Solid state batteries and fusion power, always 3 years away.

AngryData 12 hours ago | parent | next [-]

I wouldn't equate solid state batteries with fusion power. Solid state batteries do exist and work well, they are just very expensive. Meanwhile fusion power is still entirely within the experimental stage and there are no fusion plant prototypes that can produce power at any price.

seanmcdirmid 14 hours ago | parent | prev | next [-]

It’s always 20 years away until it isn’t. Self driving cars are…I guess they are here already. AGI? Well, we have to move the goal post on that constantly.

s0rce 14 hours ago | parent | next [-]

Self driving cars have had many incremental improvements. I think fusion power is actually making progress, not clear about solid state batteries. Seems more companies closing than making solid progress.

seanmcdirmid 13 hours ago | parent [-]

Fusion is one of those things that will probably not be done in my lifetime (the hype cycle on that has been forever, remember cold fusion from U of Utah?). I'm much more optimistic about solid state batteries.

butvacuum 12 hours ago | parent [-]

The obvious fraud from the 90s?

But, the real issue seems to be that fusion has a large nuclear waste problem. Ironically, probably more so than fission reactors. It can be fixed, but probably not in first gen reactors. However there are companies pushing designs that solve it already

stevage 14 hours ago | parent | prev [-]

>Self driving cars are…I guess they are here already.

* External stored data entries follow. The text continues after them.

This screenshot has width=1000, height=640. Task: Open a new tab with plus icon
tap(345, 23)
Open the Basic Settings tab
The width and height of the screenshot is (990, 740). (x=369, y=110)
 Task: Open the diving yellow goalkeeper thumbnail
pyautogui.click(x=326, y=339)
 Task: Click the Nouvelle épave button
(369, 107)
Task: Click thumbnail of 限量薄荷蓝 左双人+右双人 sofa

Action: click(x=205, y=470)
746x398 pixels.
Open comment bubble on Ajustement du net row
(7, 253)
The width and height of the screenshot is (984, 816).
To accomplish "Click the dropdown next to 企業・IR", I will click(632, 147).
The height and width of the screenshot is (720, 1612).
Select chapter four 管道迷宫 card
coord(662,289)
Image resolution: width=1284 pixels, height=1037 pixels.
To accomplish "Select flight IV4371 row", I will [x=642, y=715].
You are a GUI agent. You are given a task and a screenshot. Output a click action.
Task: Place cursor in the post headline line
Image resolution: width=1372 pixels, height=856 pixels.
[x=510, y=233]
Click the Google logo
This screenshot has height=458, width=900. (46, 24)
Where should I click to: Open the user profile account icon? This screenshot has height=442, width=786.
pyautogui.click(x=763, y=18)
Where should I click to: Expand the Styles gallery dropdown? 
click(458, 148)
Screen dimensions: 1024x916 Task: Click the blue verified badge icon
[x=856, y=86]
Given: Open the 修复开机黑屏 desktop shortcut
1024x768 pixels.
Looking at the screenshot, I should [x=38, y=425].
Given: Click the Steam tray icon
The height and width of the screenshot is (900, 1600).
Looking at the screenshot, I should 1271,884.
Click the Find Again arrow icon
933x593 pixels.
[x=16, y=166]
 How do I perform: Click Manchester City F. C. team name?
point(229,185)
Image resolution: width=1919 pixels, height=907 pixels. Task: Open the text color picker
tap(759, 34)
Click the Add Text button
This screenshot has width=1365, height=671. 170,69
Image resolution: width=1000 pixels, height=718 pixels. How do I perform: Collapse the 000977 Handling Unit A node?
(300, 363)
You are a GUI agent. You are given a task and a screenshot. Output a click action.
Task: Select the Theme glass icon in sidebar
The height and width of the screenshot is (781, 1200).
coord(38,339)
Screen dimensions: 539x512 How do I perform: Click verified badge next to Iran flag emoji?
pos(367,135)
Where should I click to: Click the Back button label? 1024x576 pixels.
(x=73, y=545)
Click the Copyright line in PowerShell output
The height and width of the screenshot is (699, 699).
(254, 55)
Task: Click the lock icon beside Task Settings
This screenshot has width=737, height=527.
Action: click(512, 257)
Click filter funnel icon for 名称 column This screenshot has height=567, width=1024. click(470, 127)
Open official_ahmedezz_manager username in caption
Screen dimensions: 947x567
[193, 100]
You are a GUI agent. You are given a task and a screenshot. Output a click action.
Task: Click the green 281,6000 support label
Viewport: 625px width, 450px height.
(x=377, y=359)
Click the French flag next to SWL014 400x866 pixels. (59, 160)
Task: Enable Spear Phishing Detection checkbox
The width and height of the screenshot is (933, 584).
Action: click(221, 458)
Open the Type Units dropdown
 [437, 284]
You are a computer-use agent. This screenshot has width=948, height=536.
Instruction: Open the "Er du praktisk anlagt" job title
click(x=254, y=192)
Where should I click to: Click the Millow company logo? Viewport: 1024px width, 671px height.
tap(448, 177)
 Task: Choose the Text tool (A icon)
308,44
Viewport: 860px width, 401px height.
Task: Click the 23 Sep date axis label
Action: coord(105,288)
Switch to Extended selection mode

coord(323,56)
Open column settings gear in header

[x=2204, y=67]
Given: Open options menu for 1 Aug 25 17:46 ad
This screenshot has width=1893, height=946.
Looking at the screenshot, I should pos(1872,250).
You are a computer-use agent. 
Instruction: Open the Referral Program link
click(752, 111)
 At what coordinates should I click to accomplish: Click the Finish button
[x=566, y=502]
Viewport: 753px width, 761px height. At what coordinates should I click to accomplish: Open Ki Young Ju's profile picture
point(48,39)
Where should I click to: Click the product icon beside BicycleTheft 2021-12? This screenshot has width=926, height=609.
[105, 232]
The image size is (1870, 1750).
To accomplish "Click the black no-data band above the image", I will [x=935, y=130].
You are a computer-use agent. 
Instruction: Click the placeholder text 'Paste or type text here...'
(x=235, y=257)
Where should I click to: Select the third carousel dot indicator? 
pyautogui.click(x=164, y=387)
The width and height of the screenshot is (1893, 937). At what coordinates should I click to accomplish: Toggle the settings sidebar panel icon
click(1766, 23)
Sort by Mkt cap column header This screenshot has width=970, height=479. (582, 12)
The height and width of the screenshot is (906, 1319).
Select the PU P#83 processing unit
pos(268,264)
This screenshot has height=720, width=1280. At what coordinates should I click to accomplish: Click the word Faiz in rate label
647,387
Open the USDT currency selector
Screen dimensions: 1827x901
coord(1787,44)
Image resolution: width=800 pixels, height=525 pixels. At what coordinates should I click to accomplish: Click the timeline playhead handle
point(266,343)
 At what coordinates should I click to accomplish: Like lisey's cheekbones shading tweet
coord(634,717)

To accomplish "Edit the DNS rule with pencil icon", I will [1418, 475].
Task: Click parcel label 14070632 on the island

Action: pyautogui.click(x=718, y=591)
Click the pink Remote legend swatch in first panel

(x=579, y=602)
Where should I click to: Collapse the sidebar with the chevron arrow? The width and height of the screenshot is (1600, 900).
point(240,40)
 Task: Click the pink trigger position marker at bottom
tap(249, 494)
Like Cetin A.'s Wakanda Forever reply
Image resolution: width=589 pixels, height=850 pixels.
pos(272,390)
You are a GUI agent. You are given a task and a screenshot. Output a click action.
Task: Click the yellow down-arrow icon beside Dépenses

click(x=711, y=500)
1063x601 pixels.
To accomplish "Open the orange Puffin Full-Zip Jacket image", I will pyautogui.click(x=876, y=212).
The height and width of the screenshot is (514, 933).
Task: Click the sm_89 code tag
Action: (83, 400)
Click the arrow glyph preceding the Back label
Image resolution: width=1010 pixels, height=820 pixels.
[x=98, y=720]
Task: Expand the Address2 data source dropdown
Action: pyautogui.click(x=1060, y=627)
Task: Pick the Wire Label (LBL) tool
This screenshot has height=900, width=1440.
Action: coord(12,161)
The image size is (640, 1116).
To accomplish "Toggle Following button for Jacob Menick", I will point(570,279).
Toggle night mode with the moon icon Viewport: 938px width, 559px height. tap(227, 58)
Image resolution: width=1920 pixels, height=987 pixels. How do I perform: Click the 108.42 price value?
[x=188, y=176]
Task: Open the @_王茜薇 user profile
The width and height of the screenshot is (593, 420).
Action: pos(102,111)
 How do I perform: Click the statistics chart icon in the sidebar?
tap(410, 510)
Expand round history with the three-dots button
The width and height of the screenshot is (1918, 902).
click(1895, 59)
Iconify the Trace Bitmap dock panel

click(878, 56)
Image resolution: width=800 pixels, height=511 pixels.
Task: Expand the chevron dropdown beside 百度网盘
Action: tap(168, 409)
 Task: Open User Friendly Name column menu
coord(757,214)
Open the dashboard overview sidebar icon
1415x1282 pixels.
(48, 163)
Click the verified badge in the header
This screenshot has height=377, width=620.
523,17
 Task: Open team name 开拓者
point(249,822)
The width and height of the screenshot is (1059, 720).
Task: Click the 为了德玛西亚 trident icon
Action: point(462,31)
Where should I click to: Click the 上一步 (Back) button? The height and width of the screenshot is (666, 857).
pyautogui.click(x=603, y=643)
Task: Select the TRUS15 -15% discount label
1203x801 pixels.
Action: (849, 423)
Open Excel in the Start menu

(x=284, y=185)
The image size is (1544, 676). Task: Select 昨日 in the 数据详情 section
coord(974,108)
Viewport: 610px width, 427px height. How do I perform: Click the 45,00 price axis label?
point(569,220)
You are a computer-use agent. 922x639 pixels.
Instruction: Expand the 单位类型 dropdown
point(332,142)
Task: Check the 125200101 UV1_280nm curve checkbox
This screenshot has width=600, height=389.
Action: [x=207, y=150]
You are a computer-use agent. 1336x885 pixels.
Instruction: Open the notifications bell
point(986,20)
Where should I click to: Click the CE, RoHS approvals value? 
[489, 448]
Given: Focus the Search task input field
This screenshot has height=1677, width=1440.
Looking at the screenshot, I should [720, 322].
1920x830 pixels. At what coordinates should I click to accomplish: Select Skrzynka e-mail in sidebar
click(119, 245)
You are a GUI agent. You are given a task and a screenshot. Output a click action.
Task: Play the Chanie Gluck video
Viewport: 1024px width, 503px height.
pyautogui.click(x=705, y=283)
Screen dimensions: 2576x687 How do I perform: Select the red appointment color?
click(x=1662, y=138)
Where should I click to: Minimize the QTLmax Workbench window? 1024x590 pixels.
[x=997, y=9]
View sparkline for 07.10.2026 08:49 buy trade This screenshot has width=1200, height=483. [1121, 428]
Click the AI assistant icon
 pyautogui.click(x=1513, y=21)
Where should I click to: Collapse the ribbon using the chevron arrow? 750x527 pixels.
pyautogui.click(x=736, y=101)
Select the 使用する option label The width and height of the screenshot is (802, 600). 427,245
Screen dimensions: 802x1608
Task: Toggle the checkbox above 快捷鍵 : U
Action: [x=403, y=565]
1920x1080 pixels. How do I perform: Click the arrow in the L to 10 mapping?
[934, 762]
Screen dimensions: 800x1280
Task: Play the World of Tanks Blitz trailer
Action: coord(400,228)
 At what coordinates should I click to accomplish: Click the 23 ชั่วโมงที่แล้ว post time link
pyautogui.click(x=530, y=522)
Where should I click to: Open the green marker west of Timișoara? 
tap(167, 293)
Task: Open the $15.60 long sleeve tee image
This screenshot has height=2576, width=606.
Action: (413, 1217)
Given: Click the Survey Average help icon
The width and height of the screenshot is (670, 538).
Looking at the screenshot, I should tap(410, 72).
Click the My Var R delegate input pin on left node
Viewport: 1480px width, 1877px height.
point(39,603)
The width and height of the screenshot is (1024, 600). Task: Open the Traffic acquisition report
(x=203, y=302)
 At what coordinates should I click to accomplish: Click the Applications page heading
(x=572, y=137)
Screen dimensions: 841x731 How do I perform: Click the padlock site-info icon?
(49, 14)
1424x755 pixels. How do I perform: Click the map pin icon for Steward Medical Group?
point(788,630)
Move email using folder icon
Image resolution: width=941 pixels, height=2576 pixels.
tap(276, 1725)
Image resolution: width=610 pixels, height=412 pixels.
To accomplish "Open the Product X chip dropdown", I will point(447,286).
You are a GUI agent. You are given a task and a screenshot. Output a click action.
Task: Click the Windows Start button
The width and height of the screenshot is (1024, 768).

They may be where you are, but they aren't generally here.

seanmcdirmid 13 hours ago | parent [-]

If by here I meant planet Earth I think it is well qualified. Yes, they aren't using self driving car tech for ice trucking during winter down from Purdhoe Bay yet (another form of goal post moving), but the biggest challenges have already been solved and only capital and societal barriers remain.

rootusrootus 12 hours ago | parent [-]

I think it depends on what you mean by big challenges. City driving is maybe the easiest 80% of driving. There’s a long tail of odd challenges you run into in less controlled environments, and I’d call that the biggest challenge.

sroussey 11 hours ago | parent | next [-]

I think city driving is the worst — people popping out from nowhere, roads that shouldn’t be but are because they have always been. Suburban and highways seem easiest.

In the hills of LA you have sharp blind corners where people have installed public fisheye mirrors to help you see around, then you have crazy people in Hollywood throwing furniture in front of your car, and non-stop traffic and people passing on the wrong side of the road between blocks even when there is a median, school kids and crossing guards, emergency vehicles trying to through and people doing otherwise illegal things to help get out of the way…

bartvk 10 hours ago | parent | prev | next [-]

I'm an avoid motorcyclist and have followed additional safety courses. These placed 90% of all accidents in cities. What do you mean by city driving being the easiest?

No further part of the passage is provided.